*Exercise aim:*
Starting at the line that contains "Click the Cinebench app icon in the title bar" and stopping after the last line, set down the listing exactly as it is. Add nothing.
Material supplied Start Marker
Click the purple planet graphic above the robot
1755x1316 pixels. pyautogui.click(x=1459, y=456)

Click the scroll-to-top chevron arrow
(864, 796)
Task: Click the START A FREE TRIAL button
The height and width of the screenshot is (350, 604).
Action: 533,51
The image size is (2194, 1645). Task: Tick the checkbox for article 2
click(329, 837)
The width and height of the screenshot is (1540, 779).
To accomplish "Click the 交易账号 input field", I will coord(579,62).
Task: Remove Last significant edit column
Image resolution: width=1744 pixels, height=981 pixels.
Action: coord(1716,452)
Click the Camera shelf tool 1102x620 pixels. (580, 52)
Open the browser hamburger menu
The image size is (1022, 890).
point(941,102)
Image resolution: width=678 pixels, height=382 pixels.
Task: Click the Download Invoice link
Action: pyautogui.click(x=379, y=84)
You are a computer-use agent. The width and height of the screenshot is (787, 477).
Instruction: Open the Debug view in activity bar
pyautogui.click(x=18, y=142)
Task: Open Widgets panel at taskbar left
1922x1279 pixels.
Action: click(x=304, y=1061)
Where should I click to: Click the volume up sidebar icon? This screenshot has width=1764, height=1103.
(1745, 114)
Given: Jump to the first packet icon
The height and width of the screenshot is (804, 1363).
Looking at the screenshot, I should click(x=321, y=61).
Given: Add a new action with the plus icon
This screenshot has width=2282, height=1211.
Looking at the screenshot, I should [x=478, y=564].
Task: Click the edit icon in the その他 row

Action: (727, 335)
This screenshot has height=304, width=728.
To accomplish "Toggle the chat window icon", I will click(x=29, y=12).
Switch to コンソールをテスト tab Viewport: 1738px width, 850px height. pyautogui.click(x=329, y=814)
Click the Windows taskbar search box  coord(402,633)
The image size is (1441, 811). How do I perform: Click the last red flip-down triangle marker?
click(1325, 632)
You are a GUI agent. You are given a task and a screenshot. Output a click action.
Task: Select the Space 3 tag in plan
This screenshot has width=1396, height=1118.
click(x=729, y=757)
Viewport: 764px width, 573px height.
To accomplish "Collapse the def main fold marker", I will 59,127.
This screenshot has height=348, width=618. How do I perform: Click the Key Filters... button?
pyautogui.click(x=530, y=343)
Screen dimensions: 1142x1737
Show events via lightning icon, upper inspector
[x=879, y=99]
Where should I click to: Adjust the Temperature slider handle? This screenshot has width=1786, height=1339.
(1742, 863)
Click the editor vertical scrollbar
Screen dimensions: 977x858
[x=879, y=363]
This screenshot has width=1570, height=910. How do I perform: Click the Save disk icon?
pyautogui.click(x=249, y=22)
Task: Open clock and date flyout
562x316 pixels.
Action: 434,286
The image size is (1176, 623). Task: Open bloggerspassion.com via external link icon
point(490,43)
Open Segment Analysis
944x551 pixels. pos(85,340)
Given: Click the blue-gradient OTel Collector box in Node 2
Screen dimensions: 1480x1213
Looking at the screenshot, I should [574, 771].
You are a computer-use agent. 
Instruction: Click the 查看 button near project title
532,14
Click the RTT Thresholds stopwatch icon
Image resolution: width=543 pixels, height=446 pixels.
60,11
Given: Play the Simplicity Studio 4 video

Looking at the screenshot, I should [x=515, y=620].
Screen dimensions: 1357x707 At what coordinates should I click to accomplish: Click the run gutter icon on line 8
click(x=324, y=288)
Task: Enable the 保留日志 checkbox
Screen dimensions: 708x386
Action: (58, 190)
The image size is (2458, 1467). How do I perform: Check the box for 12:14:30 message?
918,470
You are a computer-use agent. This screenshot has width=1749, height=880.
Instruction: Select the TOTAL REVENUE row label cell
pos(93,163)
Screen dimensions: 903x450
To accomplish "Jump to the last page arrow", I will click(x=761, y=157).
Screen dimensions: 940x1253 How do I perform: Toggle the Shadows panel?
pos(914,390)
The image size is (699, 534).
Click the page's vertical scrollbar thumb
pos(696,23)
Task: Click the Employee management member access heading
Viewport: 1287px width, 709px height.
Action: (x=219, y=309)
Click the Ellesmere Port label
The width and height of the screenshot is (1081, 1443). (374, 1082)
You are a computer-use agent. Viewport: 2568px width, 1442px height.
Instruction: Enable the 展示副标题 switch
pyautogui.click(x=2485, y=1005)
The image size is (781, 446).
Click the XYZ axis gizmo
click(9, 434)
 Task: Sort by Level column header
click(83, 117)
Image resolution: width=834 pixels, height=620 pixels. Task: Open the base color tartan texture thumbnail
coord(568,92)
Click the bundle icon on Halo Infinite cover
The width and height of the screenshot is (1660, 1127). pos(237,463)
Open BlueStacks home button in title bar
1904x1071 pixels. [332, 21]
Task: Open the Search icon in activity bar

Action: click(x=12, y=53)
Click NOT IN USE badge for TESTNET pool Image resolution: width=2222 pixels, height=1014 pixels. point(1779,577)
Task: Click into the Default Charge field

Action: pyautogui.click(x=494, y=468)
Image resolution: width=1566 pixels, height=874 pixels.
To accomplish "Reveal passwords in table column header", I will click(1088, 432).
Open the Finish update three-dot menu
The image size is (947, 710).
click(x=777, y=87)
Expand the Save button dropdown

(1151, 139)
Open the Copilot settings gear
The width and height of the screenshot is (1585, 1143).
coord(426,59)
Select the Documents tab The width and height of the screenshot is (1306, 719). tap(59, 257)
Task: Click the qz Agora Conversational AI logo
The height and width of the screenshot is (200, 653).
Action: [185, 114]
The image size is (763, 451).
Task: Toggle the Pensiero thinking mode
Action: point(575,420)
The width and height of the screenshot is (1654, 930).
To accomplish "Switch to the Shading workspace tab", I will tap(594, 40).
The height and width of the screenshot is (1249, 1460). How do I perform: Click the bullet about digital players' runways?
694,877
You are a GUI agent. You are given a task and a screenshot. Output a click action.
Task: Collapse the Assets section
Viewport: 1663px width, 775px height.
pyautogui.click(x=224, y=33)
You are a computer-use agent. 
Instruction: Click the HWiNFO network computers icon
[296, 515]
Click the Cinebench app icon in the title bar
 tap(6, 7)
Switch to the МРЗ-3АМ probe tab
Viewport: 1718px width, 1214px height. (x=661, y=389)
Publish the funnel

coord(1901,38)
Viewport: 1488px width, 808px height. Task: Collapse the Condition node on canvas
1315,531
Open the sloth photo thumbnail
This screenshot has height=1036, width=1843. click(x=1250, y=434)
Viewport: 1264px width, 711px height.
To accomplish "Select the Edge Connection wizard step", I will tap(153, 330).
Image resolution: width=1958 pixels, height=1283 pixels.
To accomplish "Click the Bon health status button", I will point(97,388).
Material supplied End Marker
*Written reply:*
Click the Cinebench app icon in the title bar
 tap(6, 7)
Switch to the МРЗ-3АМ probe tab
Viewport: 1718px width, 1214px height. (x=661, y=389)
Publish the funnel

coord(1901,38)
Viewport: 1488px width, 808px height. Task: Collapse the Condition node on canvas
1315,531
Open the sloth photo thumbnail
This screenshot has height=1036, width=1843. click(x=1250, y=434)
Viewport: 1264px width, 711px height.
To accomplish "Select the Edge Connection wizard step", I will tap(153, 330).
Image resolution: width=1958 pixels, height=1283 pixels.
To accomplish "Click the Bon health status button", I will point(97,388).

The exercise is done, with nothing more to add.